Honeybees make honey during the warm months and store it in their hive to eat during the cold winter months. They store it in little pockets in their beehive called “honeycomb.” Each honeycomb pocket has six sides. The honeybees build this honeycomb out of wax that they make themselves. Honeybees also raise their young in empty honeycomb pockets. We humans use beeswax for lots of things too, like making candles. A honeybee must eat 8 pounds of honey to make a single pound of wax!
Bees must gather nectar from flowers to make their honey. They must visit over 4,000 flowers to make just one tablespoon of honey! Bees also gather pollen from flowers, which they make into bee pollen (which is another source of food in winter). Unlike the pollen that floats through the air, bee pollen is very healthy to eat, even for humans. Bees also carry pollen from flower to flower as they buzz about, which helps flowers to produce seeds. This in turn helps new plants to grow. This is called "pollination."
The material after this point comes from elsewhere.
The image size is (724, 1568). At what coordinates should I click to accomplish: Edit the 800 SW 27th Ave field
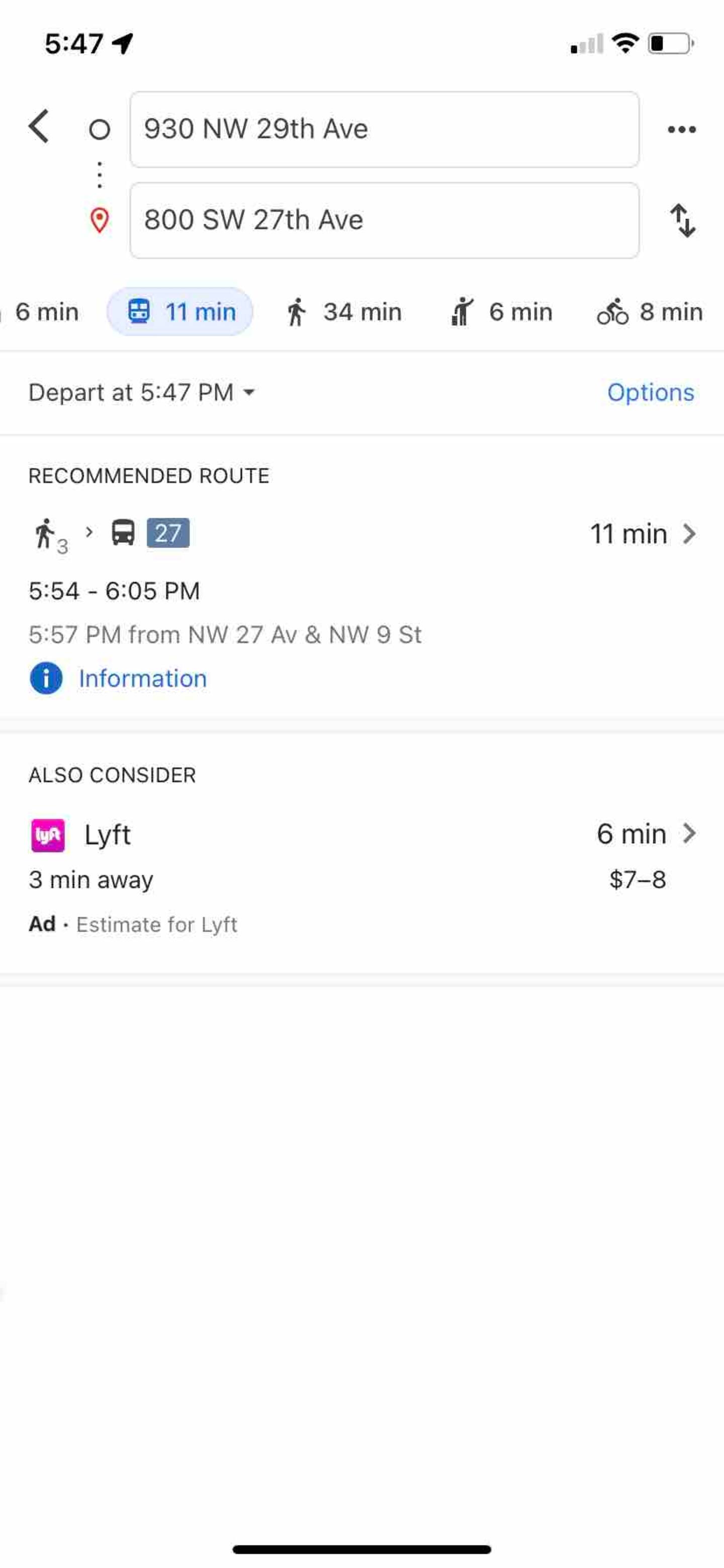tap(385, 220)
To get all of this work done, honeybees live in large, organized groups called colonies. Colonies can have as many as 100,000 bees, though there is usually only one queen bee, which is the only bee that can have babies. The hive usually has just one opening for all of these busy bees to fly in and out of.
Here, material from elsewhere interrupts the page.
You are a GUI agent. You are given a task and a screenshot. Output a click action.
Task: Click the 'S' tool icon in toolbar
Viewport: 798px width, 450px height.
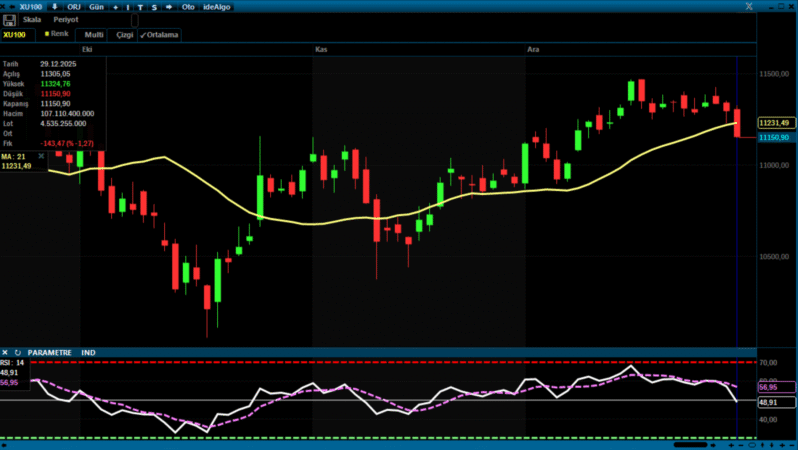click(x=152, y=6)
Other fascinating bee facts:
- Bees are the only insects that make food that we humans eat.
- A bee's wings move really fast, making more than 11,000 beats per minute. This is what makes the buzzing sound.
- Bees communicate by performing a dance called a “waggle dance” in which they fly in a figure 8 pattern repeatedly. The angle of the figure 8 indicates the direction of the food source, the length indicates the distance to the food source and the intensity of the dance indicates quality and quantity of the food source.
- Not all bees have stingers -- only those whose job it is to protect the hive. Bees don't want to sting you, but they might if they feel like they are in danger. Don't ever swat at bees or make them angry. It is best to enjoy the beauty and hard work of bees from a safe distance! Beekeepers and other people who harvest honey wear special clothes and take other important steps to keep themselves safe.
- Large magnetic or metal surface - 1 total
- Magnet wands - class set - 1 total
- Bee pictures - class set - 1 total
- Button magnets - class set - 1 total
- Beehive picture - 1 total
- Flowers - class set - 5+ total
- Play tunnel (optional)
- Yellow pom poms - class set (optional)
- Bucket (optional)
Prep: Glue button magnets to the backs of the bee pictures. Tape the beehive picture and flowers to the large magnetic or metal surface.
Procedure: Children will use magnet wands to fly the worker bees from flower to flower and back to the hive. They can have their bees do the "waggle dance" for other bees to follow!
Extension: have the children gather yellow pom poms from around the room, then crawl through the tunnel to pretend they are going into a hive. They can deposit the "pollen" into a bucket in the hive, then crawl back out through the tunnel to gather more.